> _Exercise inputs_
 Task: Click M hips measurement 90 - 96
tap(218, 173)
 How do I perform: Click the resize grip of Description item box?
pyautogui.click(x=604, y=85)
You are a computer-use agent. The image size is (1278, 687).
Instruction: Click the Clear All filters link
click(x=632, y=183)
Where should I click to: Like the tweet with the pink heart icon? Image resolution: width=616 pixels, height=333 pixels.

> _Exercise brief_
Repeat the listing above in full, word for word.

> _Exercise result_
 Task: Click M hips measurement 90 - 96
tap(218, 173)
 How do I perform: Click the resize grip of Description item box?
pyautogui.click(x=604, y=85)
You are a computer-use agent. The image size is (1278, 687).
Instruction: Click the Clear All filters link
click(x=632, y=183)
Where should I click to: Like the tweet with the pink heart icon? Image resolution: width=616 pixels, height=333 pixels.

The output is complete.